Réginald Garrigou-Lagrange (1877-1964) représente l’aile la plus traditionaliste du néothomisme. Professeur à l’Angelicum de Rome, il développe une interprétation rigoureuse de saint Thomas qui s’oppose aux « déviations » modernistes et aux compromis avec la philosophie moderne.

Garrigou-Lagrange insiste sur les « vingt-quatre thèses thomistes » promulguées par la Congrégation des études en 1914, défendant une orthodoxie thomiste stricte contre les innovations jugées dangereuses. Sa métaphysique met l’accent sur l’analogie de l’être et la causalité efficiente comme voies d’accès à Dieu.

Le thomisme analytique contemporain

Depuis les années 1990, un « thomisme analytique » émerge dans le monde anglo-saxon, cherchant à formuler les thèses thomistes dans le langage de la philosophie analytique contemporaine. Des philosophes comme Eleonore Stump, Norman Kretzmann et Brian Davies montrent la pertinence de la métaphysique thomiste pour les débats contemporains.

Edward Feser développe une défense analytique de la philosophie naturelle thomiste, arguant que les preuves de l’existence de Dieu conservent leur validité une fois correctement comprises. Cette approche cherche à montrer que le thomisme peut contribuer aux discussions contemporaines en métaphysique, philosophie de l’esprit et éthique.

Critiques et débats

Le néothomisme fait face à plusieurs objections majeures. Les philosophes modernes critiquent son caractère supposément dépassé et son incapacité à intégrer véritablement les acquis de la science moderne. La métaphysique des substances et des accidents semble incompatible avec la physique contemporaine.

Les théologiens progressistes reprochent au néothomisme son intellectualisme et sa tendance à réduire la révélation à un système conceptuel. La théologie narrative et contextuelle critique l’approche systématique thomiste comme inadaptée à la sensibilité contemporaine.

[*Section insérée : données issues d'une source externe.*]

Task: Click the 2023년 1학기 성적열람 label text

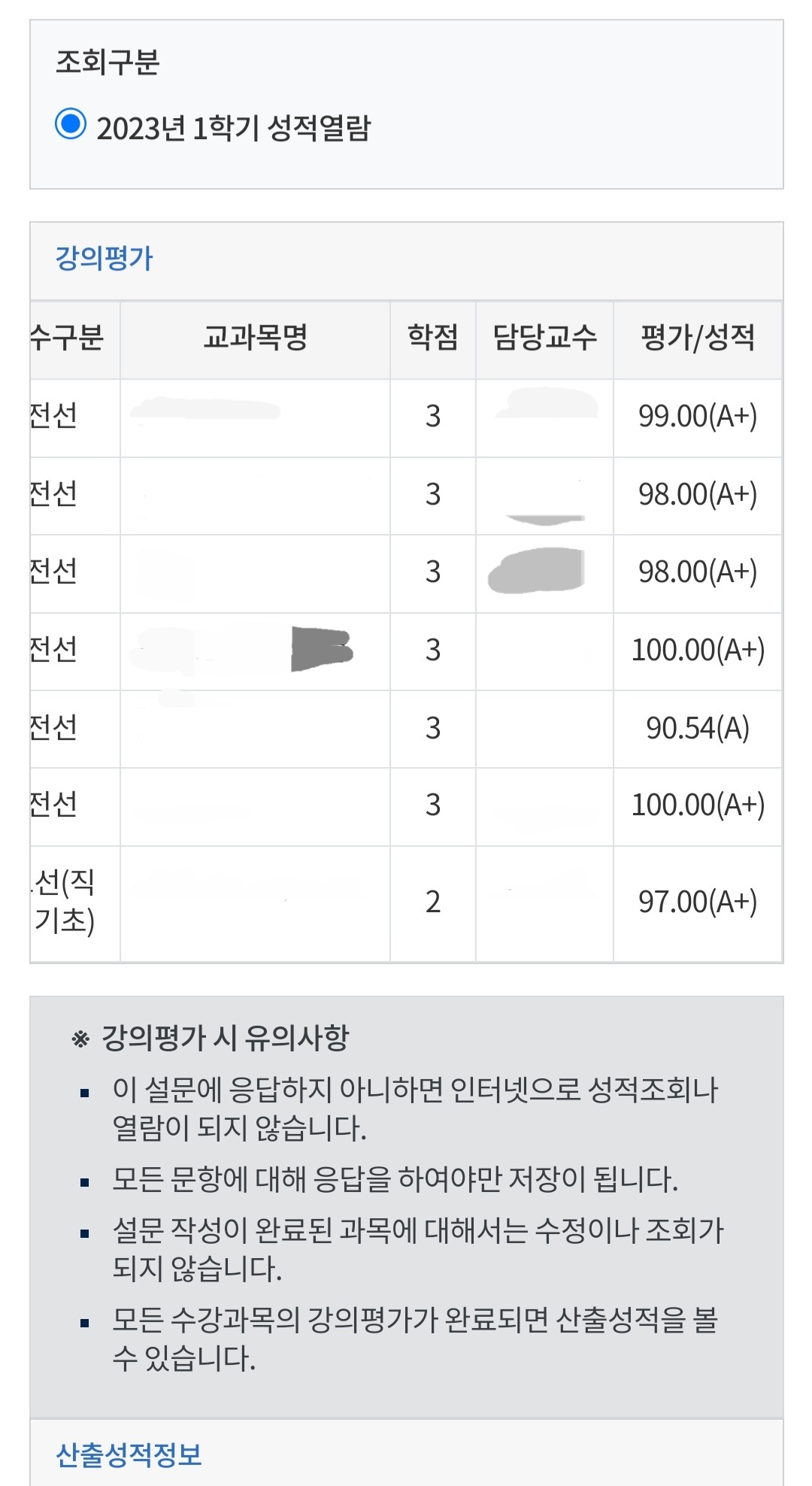Action: 234,128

Certains historiens de la philosophie médiévale contestent l’interprétation néothomiste de saint Thomas, arguant qu’elle projette sur le Docteur angélique des préoccupations modernes qui lui sont étrangères.

Influence et héritage

Le néothomisme influence profondément la doctrine sociale de l’Église, de Rerum novarum (1891) à Centesimus annus (1991). Les concepts de bien commun, de subsidiarité et de destination universelle des biens trouvent leurs racines dans la philosophie politique thomiste renouvelée.

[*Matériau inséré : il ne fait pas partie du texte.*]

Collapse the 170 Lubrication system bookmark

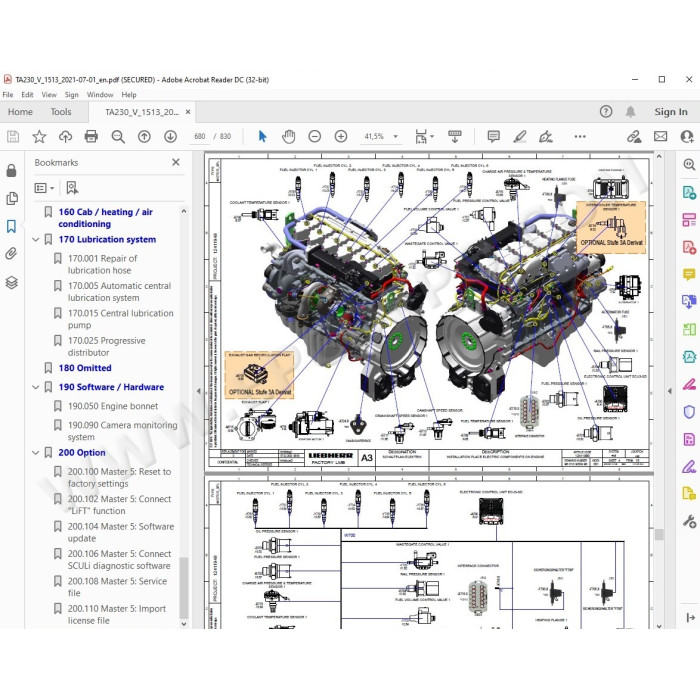coord(36,240)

En philosophie, le néothomisme contribue au renouveau contemporain de la métaphysique et de l’éthique des vertus. Des philosophes comme Alasdair MacIntyre puisent dans l’héritage thomiste pour critiquer la modernité morale et politique.

Conclusion

Le néothomisme représente l’une des tentatives les plus ambitieuses de renouvellement d’une tradition philosophique classique pour répondre aux défis de la modernité. En montrant la fécondité continue de la synthèse thomiste, il témoigne de la vitalité des grandes traditions philosophiques et de leur capacité d’adaptation créative. Bien qu’il demeure controversé, le néothomisme continue d’offrir une alternative substantielle aux paradigmes dominants de la philosophie contemporaine, particulièrement en métaphysique, anthropologie et philosophie politique.